В первые дни Бакалдин показался Лепихину уродцем: большие, похожие на раковины радиолокатора, уши, все лицо покрыто крупными конопушками, забравшимися даже на губы.
Но позже этот Ремир стал даже нравиться Сереже: худенький, но подтянутый; простой темно-серый костюм сидит на нем очень ладно.
— Я думаю, — начал свое выступление
Хапон громко произнес из угла класса:
— Ор-ри-гинально!
Надежда Федоровна внимательно посмотрела на Ремира:
— Наверно, это правда. Но ведь любят и за что-то!

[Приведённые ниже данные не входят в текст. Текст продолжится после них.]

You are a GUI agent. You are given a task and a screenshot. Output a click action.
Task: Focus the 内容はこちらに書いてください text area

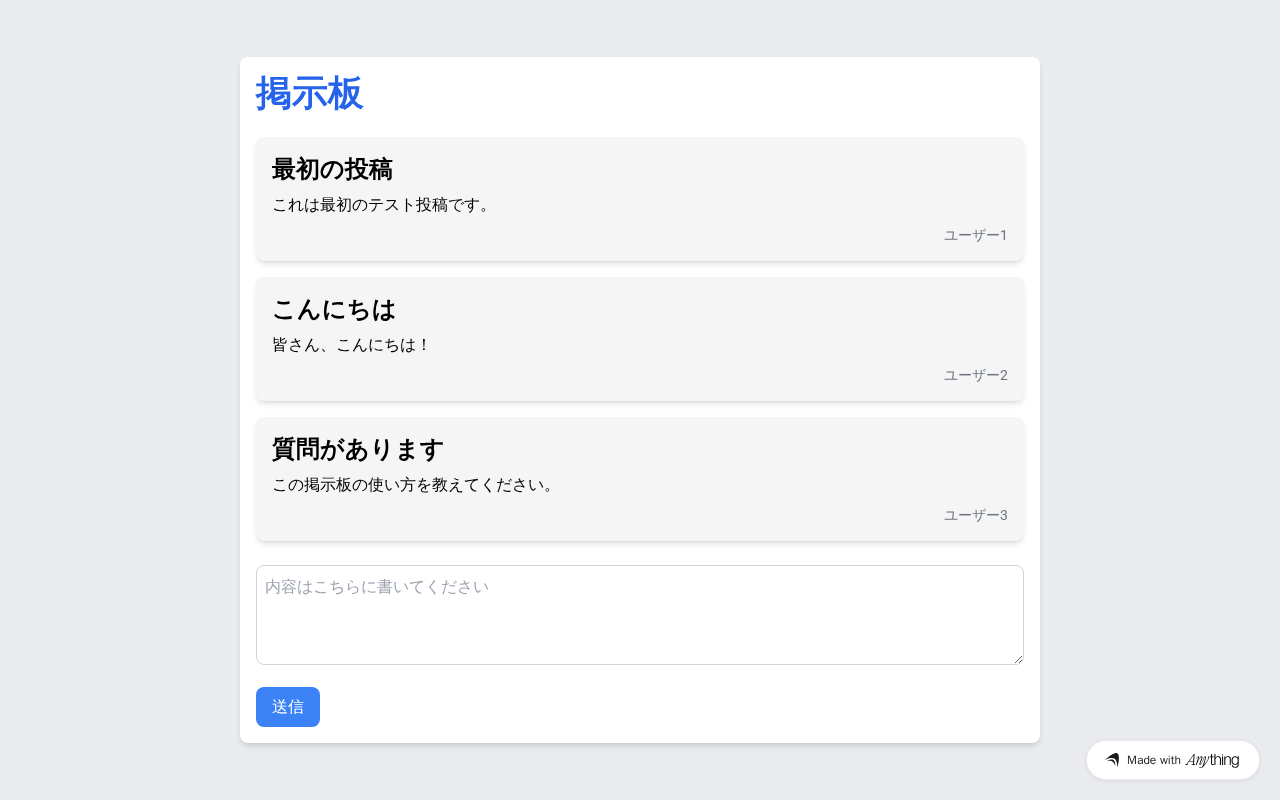click(640, 615)
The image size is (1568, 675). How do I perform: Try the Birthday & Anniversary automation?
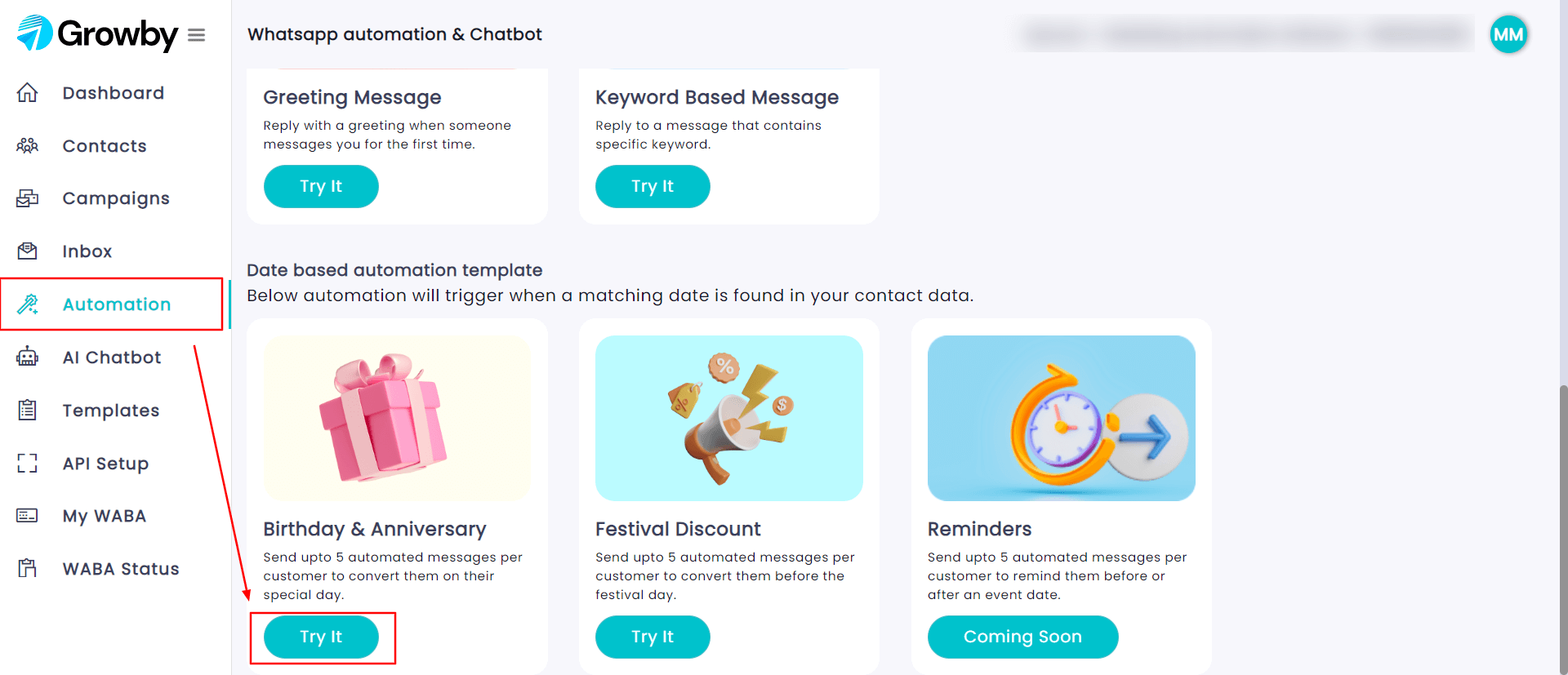(321, 637)
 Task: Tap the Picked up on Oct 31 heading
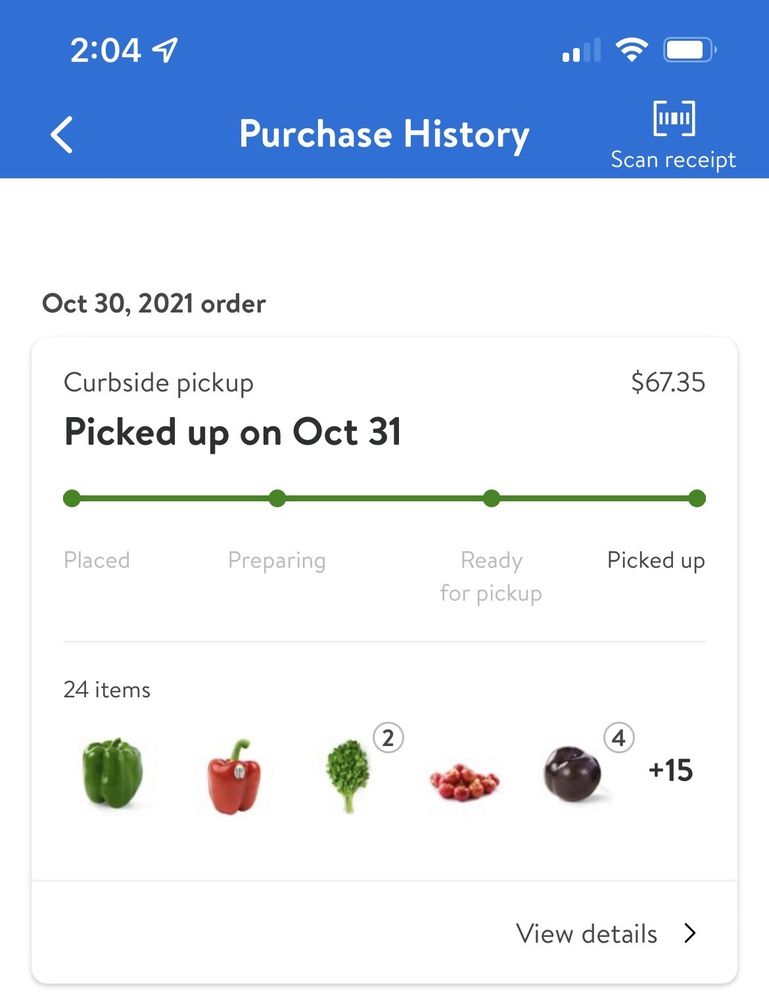(233, 432)
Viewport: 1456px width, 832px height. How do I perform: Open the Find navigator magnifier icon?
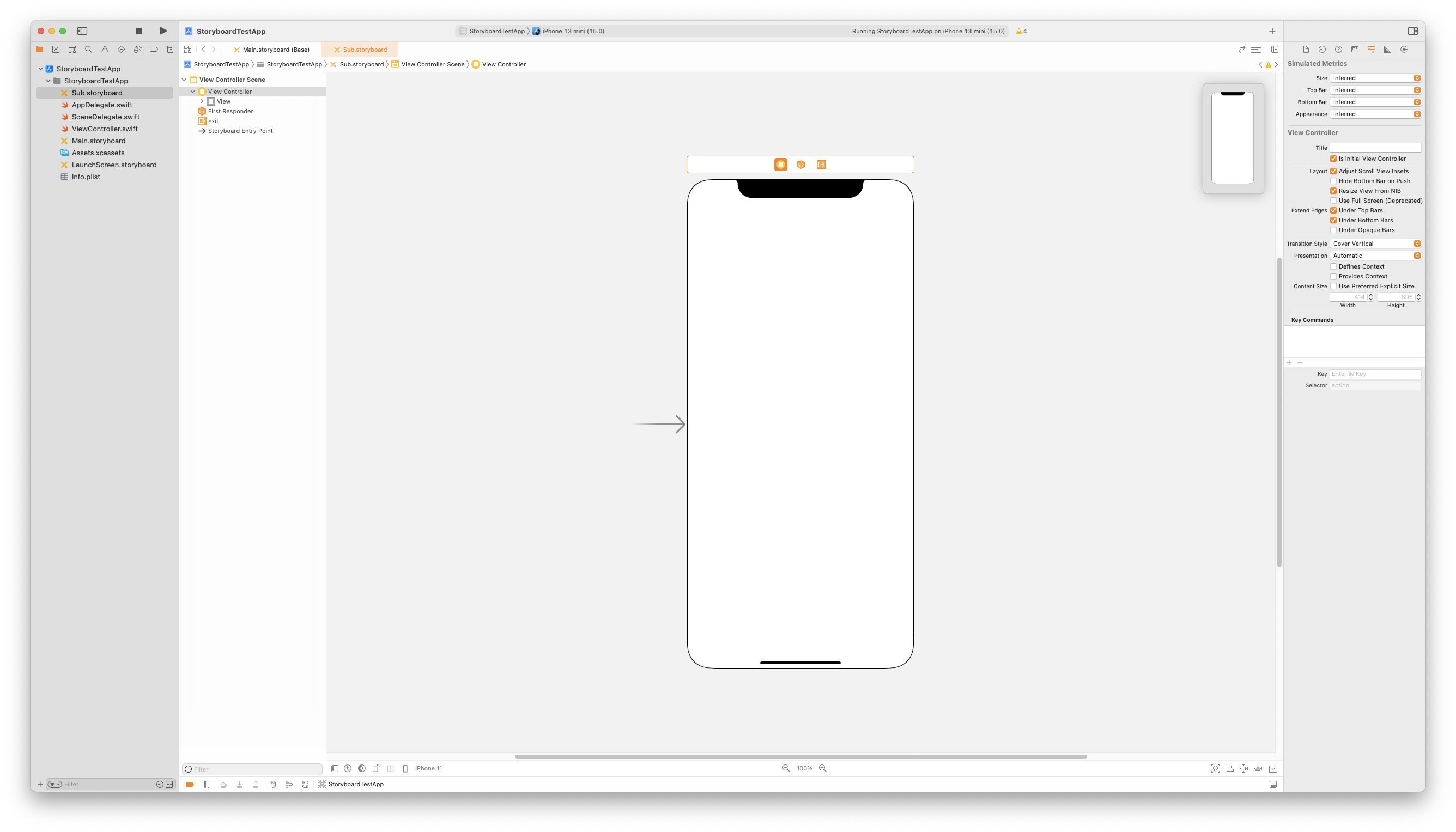coord(89,50)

«Конечно», — мысленно согласился Сережа и почему-то вспомнил, как после случая на Дону Варя сказала ему: «Ты все же ребенок!» И сердито подумал: «Взрослая какая!»
На перемене Сережа подошел к Ремиру. Тот стоял у окна и жевал бутерброд.
— Ты почему к нам в школу так опоздал? — поинтересовался Лепихин.
Ремир отломил половину бутерброда:
— Хочешь?
— Нет, спасибо…
— Мои родители — цирковые артисты, вечно разъезжают и меня на собой таскают.
Вот оно что!
— Гимнасты? — спросил Сережа.
— Иллюзионисты… Манипуляторы…
— О-о-о! А почему у тебя такое имя?
— Революция и мир, — кратко объяснил новый знакомый.
Звонок прервал их разговор, предстоял урок математики.
— Начинаются мои муки, — вздохнул Ремир.
— Какие?
— Я гуманитарий, в науках точных — ноль…
— Ничего, я тебе помогу, — подбодрил Лепихин.
После уроков вместе вышли из школы. На улице слякоть, неуютно. Они подошли к Дону. Правее моста, на приколе, стояло учебное судно «Альфа» мореходного училища. Казалось, осень сняла не только листья с деревьев, но и паруса трехмачтовой «Альфы», и она сейчас зябла на холодном ветру.
— А как учатся на фокусников?
Эта мысль не оставляла Сережу на всех уроках. Ремир усмехнулся, плотнее натянул кожаную шапку с козырьком.
— По наследству передается. Ты знаешь, два месяца назад в Париже был международный конгресс «магов и колдунов». Папа ездил!
— Да ну?! Вот здорово!
— Пятьсот человек собралось. Заседали тайно, за закрытой дверью. Новую технику обсуждали. Папе присудили «премию Оскара». А в Лондоне еженедельник волшебников выходит — «Абракадабра». Папа рассказывал: когда во Франции принимают в «Национальный профсоюз иллюзионистов», очень строго экзаменуют и берут клятву не разглашать тайны профессии.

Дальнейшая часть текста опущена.